The city boasts nine UNESCO World Heritage sites, seven of which have been forged by the hand of Catalan architect Antonin Gaudi and his distinctive Modernista style. Buildings such as Casa Mila in downtown Eixample neighbourhood cannot fail to impress any visitor; a building with no straight lines or right angles which mirrors the seas waves and other natural forms. This essence is carried throughout many of Gaudi's works, with an attempt to utilise natural forms such as shells, trees and animals in as much of his works as possible. Nearby Casa Batllo has a facade often compared to a lily pond painted by Monet, and its tiled roof represents the scaly dragon's back slain by Saint George - Catalonia's patron saint.
Perhaps the most famous building in Barcelona is the Sagrada Familia or holy family cathedral, again the hand of Gaudi was at work here until his untimely death - he was run over by a tram outside the Cathedral and is buried in its crypt. Each of these buildings is striking amongst their neighbouring buildings, but it is at night when they come alive. Casa Mila is eerily lit and makes heads turn on the corner of Passeig de Gracia boulevard. Casa Battlo is often lit from below in different colours, such as reds and greens. Sagrada Familia needs no colours to highlight its features and is bathed in white light, casting shadows and illuminating each façade the complete opposite way round from the daylight. The result is a photo opportunity not to be missed with the nativity façade resembling a melting candle, and the crucifixion façade highlighting the linier aspects of the arches and naves, with the figures depicting the stations of the cross almost robotic.
Another amazing building to view by night is the Torre Agbar - originally met with a mixed reception, the building has over 4000 individual LED devices which can be turned on to form different colours, in a wave of images or collages. This is the third highest building in Barcelona, and stands pretty much alone in the Plaça Glories in the new urban regeneration project of 22@.

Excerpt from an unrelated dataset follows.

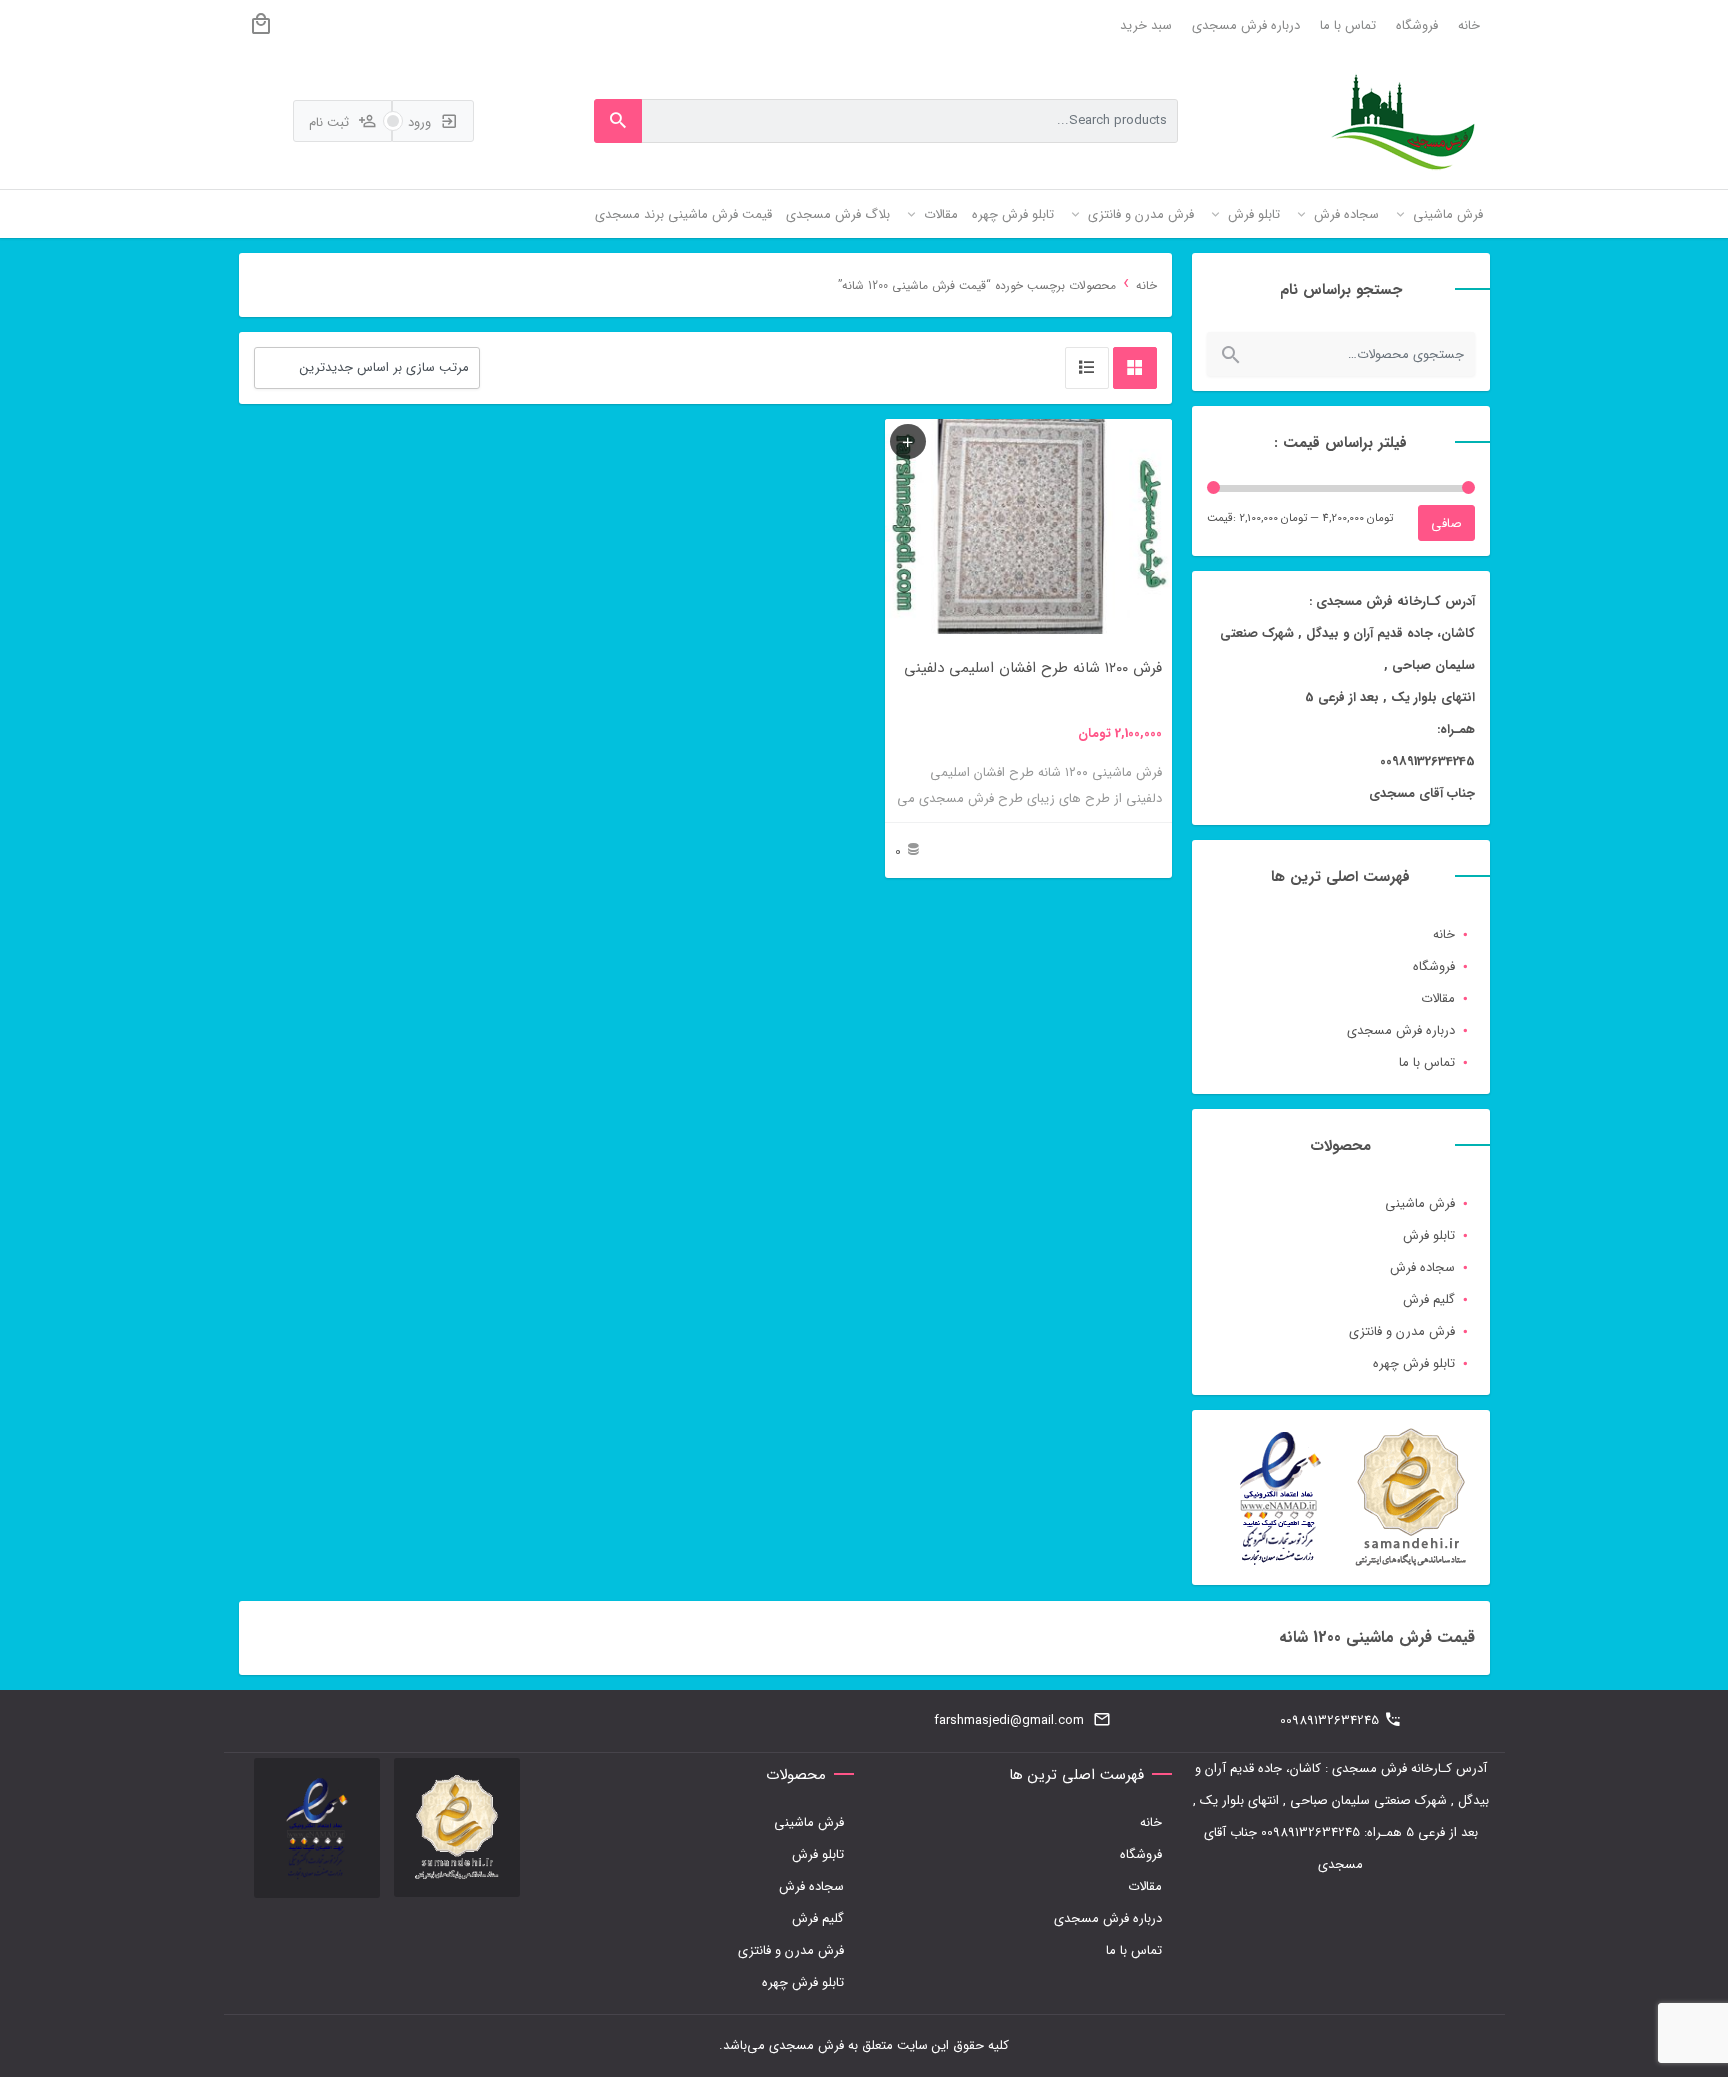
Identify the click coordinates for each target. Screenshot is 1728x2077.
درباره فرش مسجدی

What night visit could be complete without a visit to the musical, magical fountains at Montjüic? This showpiece from the 1992 Olympics has evening shows at varying times through the year, and is a great place to visit with young or old. The jets and streams of water dance to light and music - anything from classical to pop, and even the classic Barcelona theme song from the Olympics! So what's the best way to combine all of these night-light viewings? Well, you're in luck! From June to September, the city's Tourist Bus runs a night route, starting at the city's main square, Plaça Catalunya at 20:30 and ending at Plaça Espanya and the fountains at around midnight. Expect to be wowed by many of the city sights at night, not only those mentioned here, but a world more! It's highly recommended as an alternative night out in Barcelona, and still leaves time afterwards to sample some of the great Barcelona nightlife, too as everything doesn't really get going until way after midnight!